PROVIDED TEXT -

Entry #5: Does Our Past Determine Who We Are?

The Courage to Be Disliked: How to Free Yourself, Change your Life ...
“The world is simple, and life is too”

The above line was taken from a philosophy/ self-improvement/ psychology book “The Courage to be Disliked” written by Fumitake Koga and Ichiro Kishimi. They uncover the principles of psychologist Alfred Adler in a very easy-to-read manner, laying them bare through conversations of a teacher and his younger disciple. I highly recommend this book if you’re interested in rediscovering a new outlook on life.

Through modern psychology and exposure to better self-care methods, we’ve been led to believe that understanding the root cause of our problems will help us come out happier and stronger. Alfred Adler disputed this, as according to him we don’t need to dig into our past if we want to change. He even went as far as to claim that trauma doesn’t exist (or rather, its existence doesn’t matter), a view that remains controversial to date.

Freudian psychology demands us to know the why to every problem

Modern psychology as we know today stems from Sigmund Freud’s psychoanalysis principles. He famously put forward that many of our actions and behaviors are governed by our unconscious thought (which is often shaped by the past). His method of tapping into this unconscious part of the mind to uncover the root cause of our problems is known as aetiology.

A familiar scene of a psychologist asking the patient “What do you think caused it to happen?” as popularised by media. Photo by Toa Heftiba on Unsplash

An example of the famous “Freudian slip” is when someone accidentally says something inappropriate in a social setting. According to Freud, this happens because our mind is filled with repressed sexual thoughts.

While famous and widely adopted, Freud’s aetiology has been challenged by many philosophers as “unscientific” due to the fact that it’s impossible to disprove his theory.

But wait, if it cannot be disproven, doesn’t it mean that it’s true?

No it doesn’t. It simply means that there is no method that could prove that it is true. If a trauma survivor ends up depressed for life, Freud’s aetiology would attribute it to the emotional pain that the person experienced. On the other hand, if that person managed to overcome their trauma and became a Nobel Prize winner, aetiology will also say that the trauma has reshaped their outlook on life. If every example is taken as “proof”, then aetiology is no more than a self-serving story we tell ourselves. Yet despite so, this technique of digging to the root cause is still widely adopted in modern psychology. From watching tons of Netflix, we should be familiar with a typical scene of a psychologist asking the patient “What do you think caused it to happen?“.

Adlerian psychology tells us the why doesn’t even matter

Adler, on the other hand, had a completely different approach. According to him, we do what we think is beneficial for us, whether we realise it or not. This view is known as teleology.

EXERCISE BRIEF - Which people does the blog entry on Adler and Freud name? Answer from the blog entry alone, not from the data.

STUDY MATERIAL -
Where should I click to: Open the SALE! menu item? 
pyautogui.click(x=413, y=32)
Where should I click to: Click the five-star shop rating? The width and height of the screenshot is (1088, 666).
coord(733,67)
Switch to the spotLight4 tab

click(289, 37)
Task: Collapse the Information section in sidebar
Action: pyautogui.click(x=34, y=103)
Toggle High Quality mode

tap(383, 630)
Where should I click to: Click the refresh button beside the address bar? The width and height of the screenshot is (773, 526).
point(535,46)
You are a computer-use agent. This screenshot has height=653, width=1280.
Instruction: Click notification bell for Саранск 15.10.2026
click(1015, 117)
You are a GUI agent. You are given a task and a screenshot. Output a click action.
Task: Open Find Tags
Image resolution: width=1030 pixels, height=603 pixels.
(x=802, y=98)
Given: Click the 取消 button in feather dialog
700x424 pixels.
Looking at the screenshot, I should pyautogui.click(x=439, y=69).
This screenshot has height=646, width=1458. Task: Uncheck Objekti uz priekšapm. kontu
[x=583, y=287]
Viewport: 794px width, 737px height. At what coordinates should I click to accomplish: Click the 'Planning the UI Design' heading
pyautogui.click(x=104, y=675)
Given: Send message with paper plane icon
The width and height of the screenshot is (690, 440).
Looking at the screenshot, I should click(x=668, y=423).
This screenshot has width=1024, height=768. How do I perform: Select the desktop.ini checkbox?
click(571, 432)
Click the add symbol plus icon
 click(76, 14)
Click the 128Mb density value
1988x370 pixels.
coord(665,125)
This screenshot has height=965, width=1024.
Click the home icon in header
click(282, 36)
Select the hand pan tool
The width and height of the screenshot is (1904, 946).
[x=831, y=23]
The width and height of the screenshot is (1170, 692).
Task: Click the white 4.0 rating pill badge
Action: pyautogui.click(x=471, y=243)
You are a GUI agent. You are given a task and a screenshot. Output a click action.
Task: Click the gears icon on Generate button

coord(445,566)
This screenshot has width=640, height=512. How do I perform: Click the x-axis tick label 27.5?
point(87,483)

YOUR RESPONSE - Fumitake Koga, Ichiro Kishimi, Alfred Adler, Sigmund Freud, Toa Heftiba